Paul Lotman, kapitan reprezentacji USA:

Chciałem podziękować naszym fanom, którzy nas wspierali. To chyba była najlepsza publiczność, jaką widziałem w historii siatkówki w Stanach. W pierwszych dwóch setach Rosjanie nacierali. Zagrali bardzo dobrze. Szczególnie pierwsza partia była dla nas wielkim testem. A trzeci set pokazał nasz prawdziwy potencjał jako zespołu, zagraliśmy agresywnie i pewni siebie. Matt Anderson zagrał jeden ze swoich najlepszych meczów, jakie widziałem – najbardziej kompletny.

Sergio Busato, trener reprezentacji Rosji:

Dzisiaj nie mam słów do opisania tego meczu. Mieliśmy jedną szansę w pierwszym secie. Zagraliśmy lepiej w bloku, ale w innych elementach zagraliśmy bardzo źle.

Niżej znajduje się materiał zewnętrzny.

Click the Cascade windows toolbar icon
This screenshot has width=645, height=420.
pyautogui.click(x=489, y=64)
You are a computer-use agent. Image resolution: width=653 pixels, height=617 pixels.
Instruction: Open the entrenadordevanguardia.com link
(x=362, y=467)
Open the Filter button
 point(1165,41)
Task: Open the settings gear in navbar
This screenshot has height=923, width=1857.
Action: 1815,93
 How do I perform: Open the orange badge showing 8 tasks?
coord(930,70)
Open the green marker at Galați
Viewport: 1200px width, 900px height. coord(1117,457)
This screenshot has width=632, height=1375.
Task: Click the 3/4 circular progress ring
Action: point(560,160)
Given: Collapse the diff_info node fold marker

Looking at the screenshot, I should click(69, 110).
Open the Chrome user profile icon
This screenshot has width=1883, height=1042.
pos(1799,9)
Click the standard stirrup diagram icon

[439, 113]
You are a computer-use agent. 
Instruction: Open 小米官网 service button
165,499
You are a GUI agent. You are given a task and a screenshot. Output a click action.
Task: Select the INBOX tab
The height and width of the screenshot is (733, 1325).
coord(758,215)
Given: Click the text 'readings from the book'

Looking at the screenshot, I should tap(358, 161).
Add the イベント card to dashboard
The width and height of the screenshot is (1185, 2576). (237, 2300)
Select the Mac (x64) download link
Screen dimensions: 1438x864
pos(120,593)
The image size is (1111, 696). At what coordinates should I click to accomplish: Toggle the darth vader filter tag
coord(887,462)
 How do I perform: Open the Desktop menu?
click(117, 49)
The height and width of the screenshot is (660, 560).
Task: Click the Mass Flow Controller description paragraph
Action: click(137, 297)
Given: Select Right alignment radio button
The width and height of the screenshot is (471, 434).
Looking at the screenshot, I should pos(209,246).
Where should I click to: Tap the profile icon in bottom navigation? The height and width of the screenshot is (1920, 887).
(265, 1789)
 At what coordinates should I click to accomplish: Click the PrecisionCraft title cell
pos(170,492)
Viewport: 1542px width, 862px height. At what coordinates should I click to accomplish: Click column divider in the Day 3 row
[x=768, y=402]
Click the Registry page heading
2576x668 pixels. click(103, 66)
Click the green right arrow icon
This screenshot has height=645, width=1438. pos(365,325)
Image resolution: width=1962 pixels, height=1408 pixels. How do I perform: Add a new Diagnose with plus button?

Nie poszło nam na przyjęciu, co przełożyło się na problemy w ataku, a potem doszła słaba zagrywka. W tym momencie patrzymy na Rio de Janeiro przez okulary. Musimy zapomnieć o tych dwóch meczach i niezwłocznie zacząć trenować, aby poprawić nasz poziom.

Andrey Ashchev, kapitan reprezentacji Rosji:

Dzisiaj Amerykanie nie dali nam żadnych szans. Chcemy im podziękować za ugoszczenie nas w tych meczach.